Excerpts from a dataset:
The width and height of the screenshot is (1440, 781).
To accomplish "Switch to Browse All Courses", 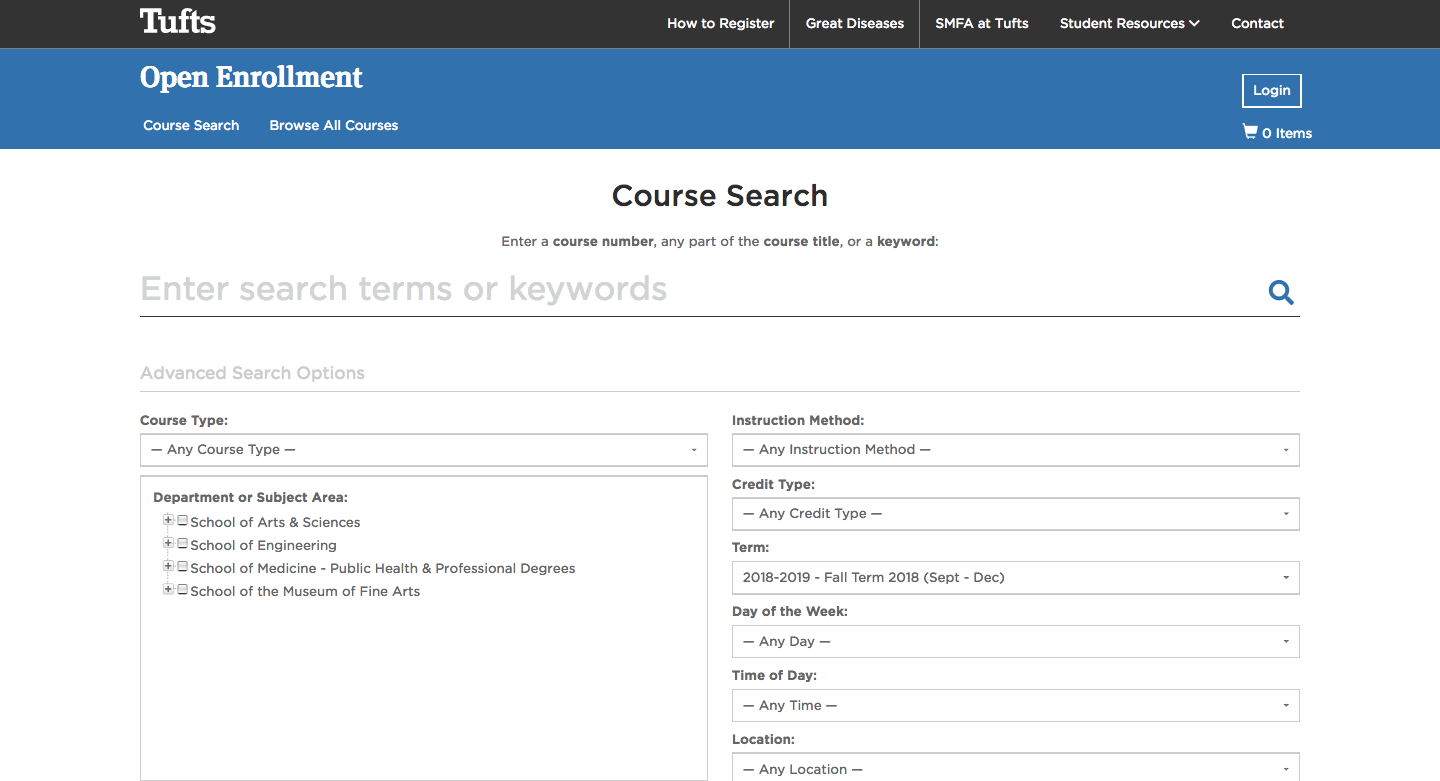I will pyautogui.click(x=333, y=125).
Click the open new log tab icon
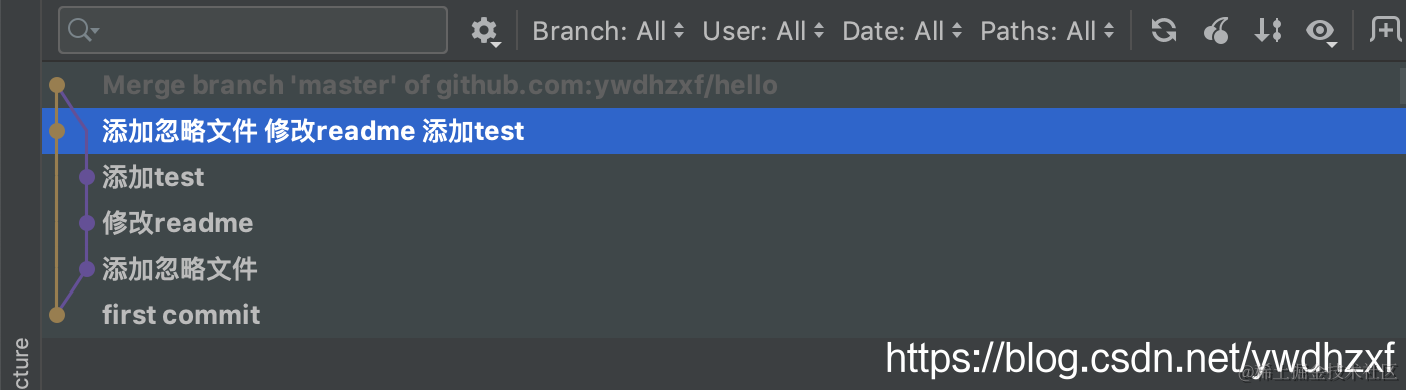This screenshot has width=1406, height=390. [x=1386, y=31]
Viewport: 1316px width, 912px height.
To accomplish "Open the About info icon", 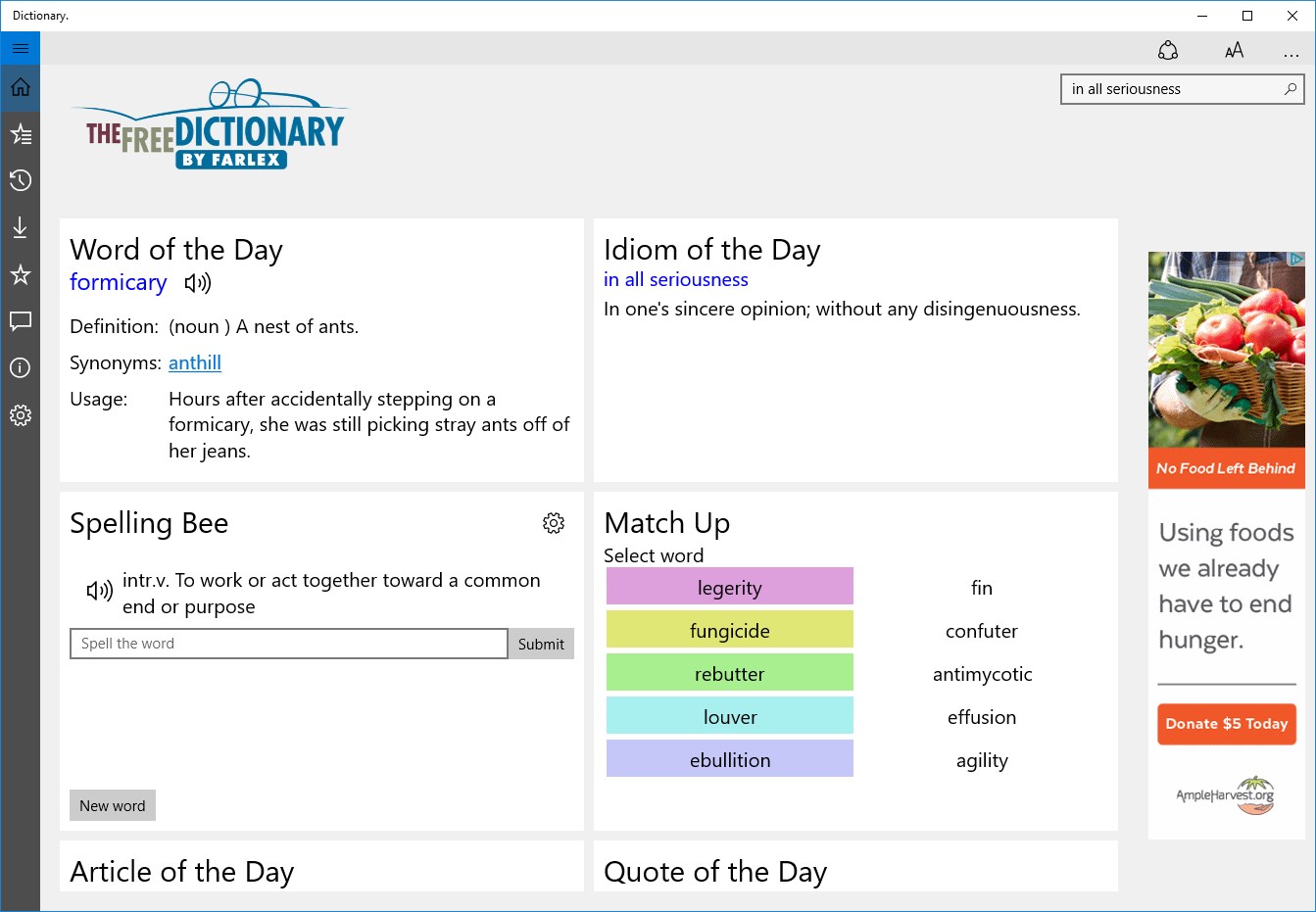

*Assignment*.
Nothing but the lines from the line containing "Click the open new log tab icon" through the last line of the records above should be written out, exactly and without the pictures.

*Response box*.
Click the open new log tab icon
This screenshot has width=1406, height=390. [x=1386, y=31]
Viewport: 1316px width, 912px height.
To accomplish "Open the About info icon", 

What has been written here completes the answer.